### What is required:
Pull out every line of the data below that contains the string "Viewport".

### Supplied information:
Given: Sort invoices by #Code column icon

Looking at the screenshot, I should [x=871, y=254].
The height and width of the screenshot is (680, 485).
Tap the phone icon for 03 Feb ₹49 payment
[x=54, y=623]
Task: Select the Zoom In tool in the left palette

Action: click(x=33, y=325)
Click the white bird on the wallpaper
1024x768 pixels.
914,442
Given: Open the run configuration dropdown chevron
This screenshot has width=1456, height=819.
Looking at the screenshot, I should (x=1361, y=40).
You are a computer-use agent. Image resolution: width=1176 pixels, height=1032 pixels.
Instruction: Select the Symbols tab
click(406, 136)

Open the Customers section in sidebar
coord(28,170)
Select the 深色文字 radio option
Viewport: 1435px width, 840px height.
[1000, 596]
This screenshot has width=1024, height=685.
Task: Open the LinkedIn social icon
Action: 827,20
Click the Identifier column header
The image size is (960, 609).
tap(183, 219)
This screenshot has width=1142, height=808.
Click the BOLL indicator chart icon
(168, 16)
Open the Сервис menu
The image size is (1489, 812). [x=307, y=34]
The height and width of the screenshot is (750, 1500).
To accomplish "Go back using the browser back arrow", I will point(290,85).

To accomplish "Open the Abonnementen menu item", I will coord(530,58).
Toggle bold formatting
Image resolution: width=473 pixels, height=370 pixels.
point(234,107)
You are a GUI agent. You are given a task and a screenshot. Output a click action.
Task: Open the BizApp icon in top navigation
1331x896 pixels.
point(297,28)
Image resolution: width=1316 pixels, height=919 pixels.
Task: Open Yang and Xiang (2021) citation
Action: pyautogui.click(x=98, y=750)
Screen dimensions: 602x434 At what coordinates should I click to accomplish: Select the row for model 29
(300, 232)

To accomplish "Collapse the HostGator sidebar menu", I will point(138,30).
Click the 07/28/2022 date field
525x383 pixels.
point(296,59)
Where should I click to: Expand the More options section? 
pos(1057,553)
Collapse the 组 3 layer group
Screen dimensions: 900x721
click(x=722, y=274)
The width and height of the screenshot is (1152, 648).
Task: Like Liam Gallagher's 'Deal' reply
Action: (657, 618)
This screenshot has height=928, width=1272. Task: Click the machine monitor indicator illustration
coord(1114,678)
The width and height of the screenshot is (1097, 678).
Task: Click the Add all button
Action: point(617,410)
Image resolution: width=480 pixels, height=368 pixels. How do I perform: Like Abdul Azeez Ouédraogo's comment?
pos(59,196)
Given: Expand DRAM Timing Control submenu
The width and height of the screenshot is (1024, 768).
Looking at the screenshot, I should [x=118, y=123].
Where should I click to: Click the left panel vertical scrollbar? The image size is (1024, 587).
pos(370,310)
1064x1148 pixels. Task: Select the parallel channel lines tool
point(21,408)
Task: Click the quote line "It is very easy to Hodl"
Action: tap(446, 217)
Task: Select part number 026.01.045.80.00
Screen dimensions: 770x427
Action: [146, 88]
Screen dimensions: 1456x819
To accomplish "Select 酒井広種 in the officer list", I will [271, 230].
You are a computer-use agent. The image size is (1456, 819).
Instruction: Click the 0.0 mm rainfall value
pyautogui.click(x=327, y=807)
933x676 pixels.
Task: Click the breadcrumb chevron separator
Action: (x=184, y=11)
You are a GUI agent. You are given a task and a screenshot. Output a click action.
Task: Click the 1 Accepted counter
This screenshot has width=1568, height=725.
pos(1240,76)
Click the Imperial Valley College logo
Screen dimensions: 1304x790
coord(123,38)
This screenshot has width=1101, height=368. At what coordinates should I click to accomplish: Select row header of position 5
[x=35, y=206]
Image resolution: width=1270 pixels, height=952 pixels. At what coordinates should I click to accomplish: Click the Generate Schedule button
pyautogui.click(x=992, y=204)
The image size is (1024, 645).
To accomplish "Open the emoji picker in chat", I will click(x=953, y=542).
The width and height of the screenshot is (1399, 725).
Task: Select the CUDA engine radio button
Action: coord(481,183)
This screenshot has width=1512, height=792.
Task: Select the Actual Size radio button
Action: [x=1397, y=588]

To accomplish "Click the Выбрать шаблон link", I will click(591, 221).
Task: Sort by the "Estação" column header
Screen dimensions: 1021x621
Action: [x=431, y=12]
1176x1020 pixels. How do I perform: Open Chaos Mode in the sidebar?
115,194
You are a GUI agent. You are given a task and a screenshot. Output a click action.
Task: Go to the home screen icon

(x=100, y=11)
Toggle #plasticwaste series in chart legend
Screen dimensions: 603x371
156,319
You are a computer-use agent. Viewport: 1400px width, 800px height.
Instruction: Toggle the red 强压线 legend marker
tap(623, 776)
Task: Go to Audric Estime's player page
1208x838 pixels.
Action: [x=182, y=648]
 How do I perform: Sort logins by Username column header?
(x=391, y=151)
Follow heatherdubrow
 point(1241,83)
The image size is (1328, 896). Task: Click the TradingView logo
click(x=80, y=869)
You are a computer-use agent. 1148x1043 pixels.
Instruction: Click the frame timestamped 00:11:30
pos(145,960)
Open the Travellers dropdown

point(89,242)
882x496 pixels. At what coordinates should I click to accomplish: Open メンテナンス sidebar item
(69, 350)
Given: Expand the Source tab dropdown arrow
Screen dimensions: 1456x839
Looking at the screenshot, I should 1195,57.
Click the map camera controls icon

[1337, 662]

### Written response:
Viewport: 1435px width, 840px height.
You are a computer-use agent. Viewport: 1400px width, 800px height.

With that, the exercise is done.